++++ PROVIDED PASSAGE ++++

We can use tries for keys that are either a fixed number of bits or are variable-length bitstrings. To simplify the discussion, we start by assuming that no search key is the prefix of another. For example, this condition is satisfied when the keys are of fixed length and are distinct.

In a trie, we keep the keys in the leaves of a binary tree. Recall from that a leaf in a tree is a node with no children, as distinguished from an external node, which we interpret as a null child. In a binary tree, a leaf is an internal node whose left and right links are both null. Keeping keys in leaves instead of internal nodes allows us to use the bits of the keys to guide the search, as we did with DSTs in , while still maintaining the basic invariant at each node that all keys whose current bit is 0 fall in the left subtree and all keys whose current bit is 1 fall in the right subtree.

**Definition 15.1** A trie is a binary tree that has keys associated with each of its leaves, defined recursively as follows: The trie for an empty set of keys is a null link; the trie for a single key is a leaf containing that key; and the trie for a set of keys of cardinality greater than one is an internal node with left link referring to the trie for the keys whose initial bit is 0 and right link referring to the trie for the keys whose initial bit is 1, with the leading bit considered to be removed for the purpose of constructing the subtrees.

Each key in the trie is stored in a leaf, on the path described by the leading bit pattern of the key. Conversely, each leaf contains the only key in the trie that begins with the bits defined by the path from the root to that leaf. Null links in nodes that are not leaves correspond to leading-bit patterns that do not appear in any key in the trie. Therefore, to search for a key in a trie, we just branch according to its bits, as we did with DSTs, but we do not do comparisons at internal nodes. We start at the left of the key and the top of the trie and take the left link if the current bit is 0 and the right link if the current bit is 1, moving one bit position to the right in the key. A search that ends on a null link is a miss; a search that ends on a leaf can be completed with one key comparison, since that node contains the only key in the trie that could be equal to the search key. Program 15.3 is an implementation of this process.

++++

▸ **TASK REQUIREMENTS**
A) Can you quote the part of the passage on tries that opens with the words containing "We can use tries" and closes with "and are distinct."?
B) How would the passage on tries go on from its final sentence?
The lines after this point are separate from the passage on tries.

++++ DATA SHOWN ++++

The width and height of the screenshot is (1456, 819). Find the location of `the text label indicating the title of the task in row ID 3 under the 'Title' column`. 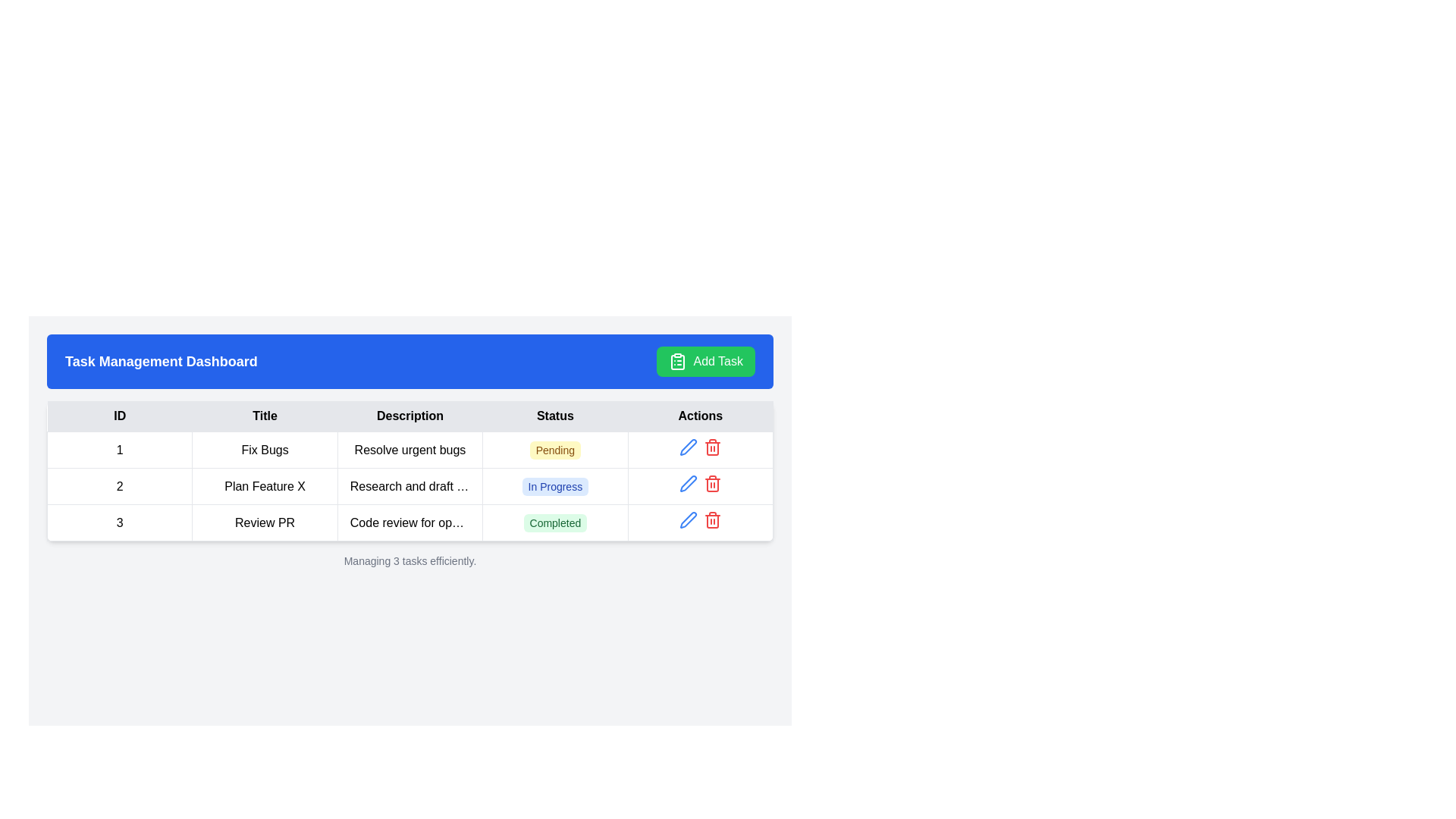

the text label indicating the title of the task in row ID 3 under the 'Title' column is located at coordinates (265, 522).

++++

▸ **SOLVED TASKS**
A)
We can use tries for keys that are either a fixed number of bits or are variable-length bitstrings. To simplify the discussion, we start by assuming that no search key is the prefix of another. For example, this condition is satisfied when the keys are of fixed length and are distinct.

B)
This method uses the bits of the key to control the branching on the way down the trie, in the same way as in Program 15.2 for DSTs. There are three possible outcomes: if the search reaches a leaf (with both links null), then that is the unique node in the trie that could contain the record with key `v`, so we test whether that node indeed contains `v` (search hit) or some key whose leading bits match `v` (search miss). If the search reaches a null link, then the parent's other link must not be null, so there is some other key in the trie that differs from the search key in the corresponding bit, and we have a search miss. This code assumes that the keys are distinct and (if the keys may be of different lengths) that no key is a prefix of another. The `item` member is not used in non-leaf nodes.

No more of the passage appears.